**EXERCISE GOAL:** In the records below, the line with "You are a computer-use" and every line after it must be written out exactly; no pictures belong in the result.

Collected data:
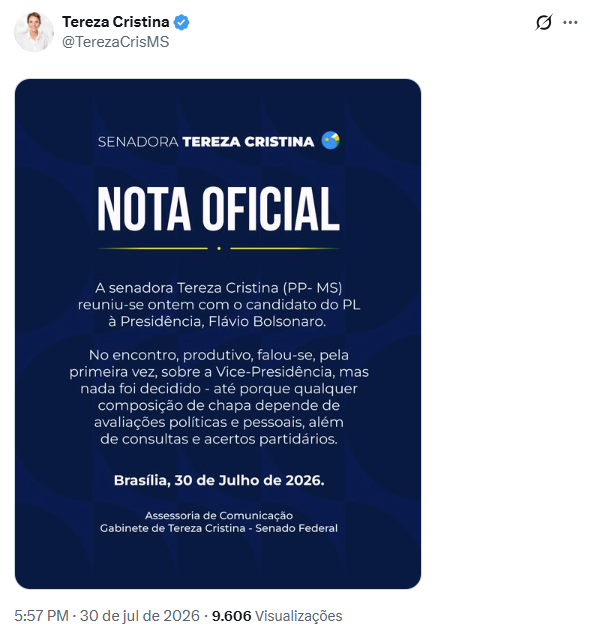Click the SENADORA TEREZA CRISTINA header text
The height and width of the screenshot is (640, 590).
(206, 142)
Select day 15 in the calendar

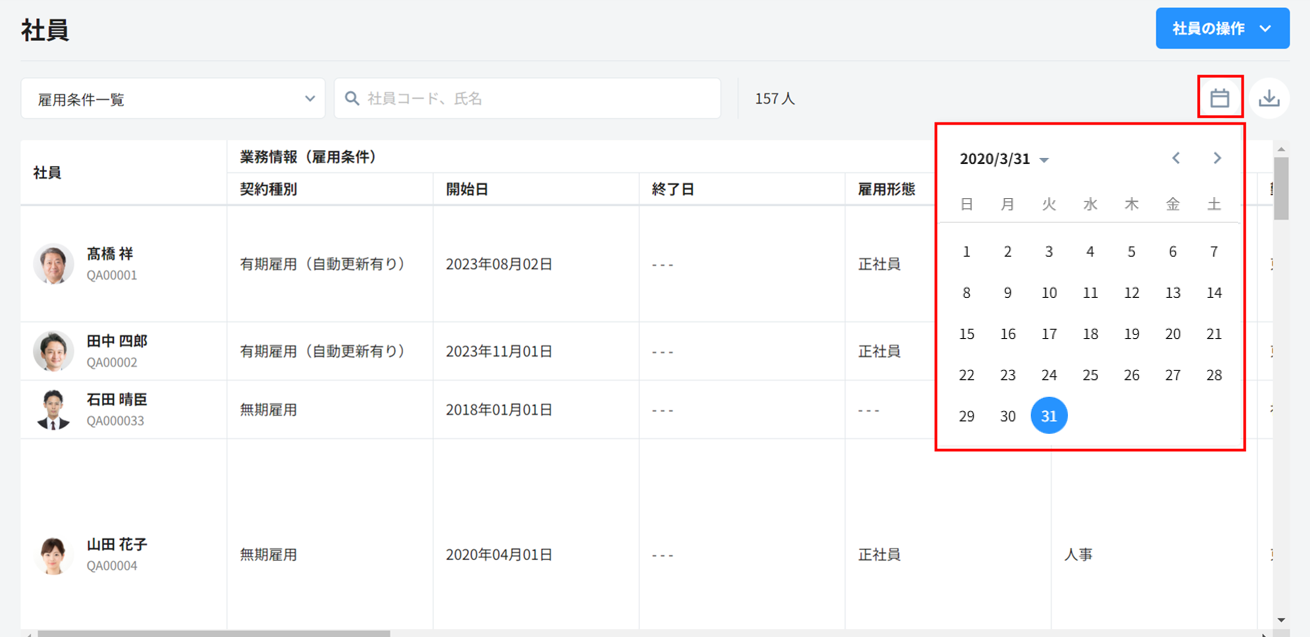(x=966, y=334)
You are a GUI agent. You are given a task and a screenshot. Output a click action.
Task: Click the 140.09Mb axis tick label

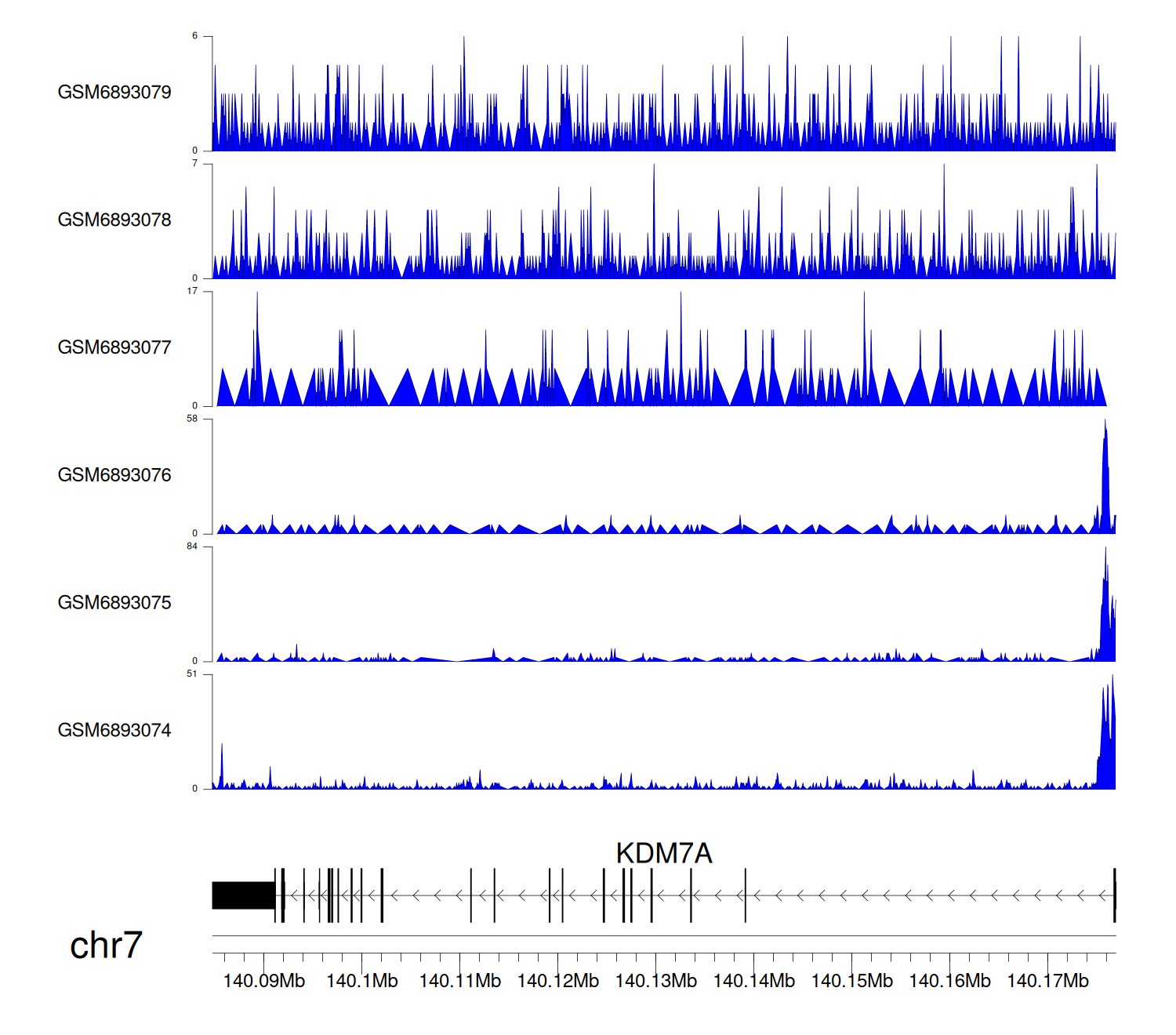click(x=263, y=981)
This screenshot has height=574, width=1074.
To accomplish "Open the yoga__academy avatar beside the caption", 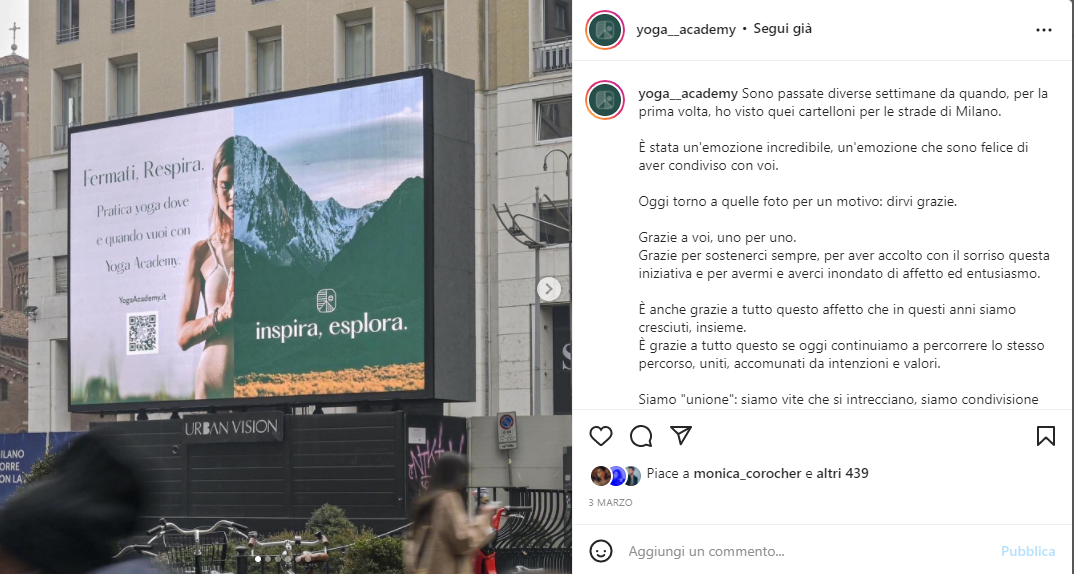I will [x=605, y=100].
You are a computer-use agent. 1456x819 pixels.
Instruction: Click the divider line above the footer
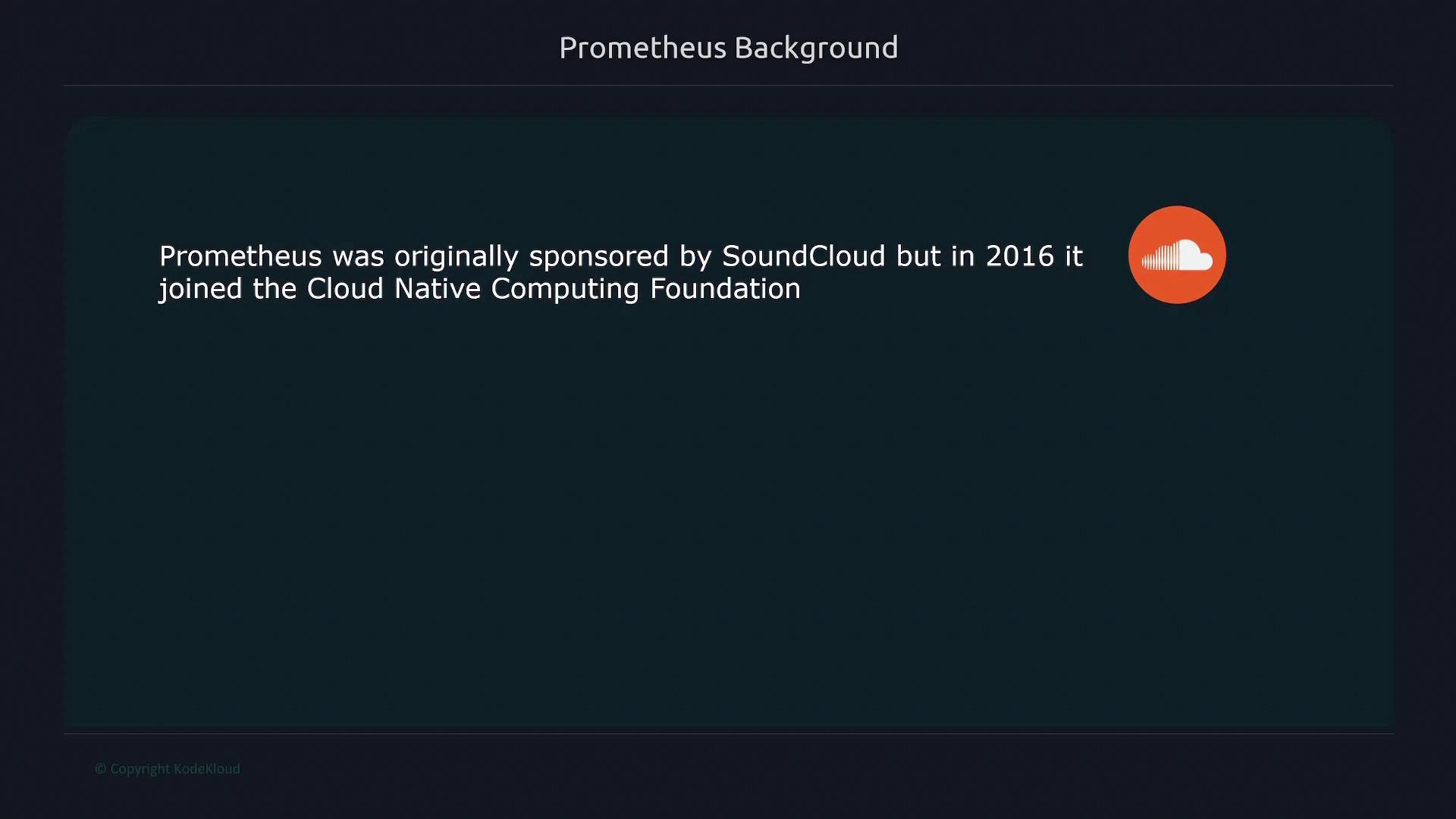click(728, 733)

**WRITTEN ANSWER:**
You are a computer-use agent. 1456x819 pixels.
Instruction: Click the divider line above the footer
click(728, 733)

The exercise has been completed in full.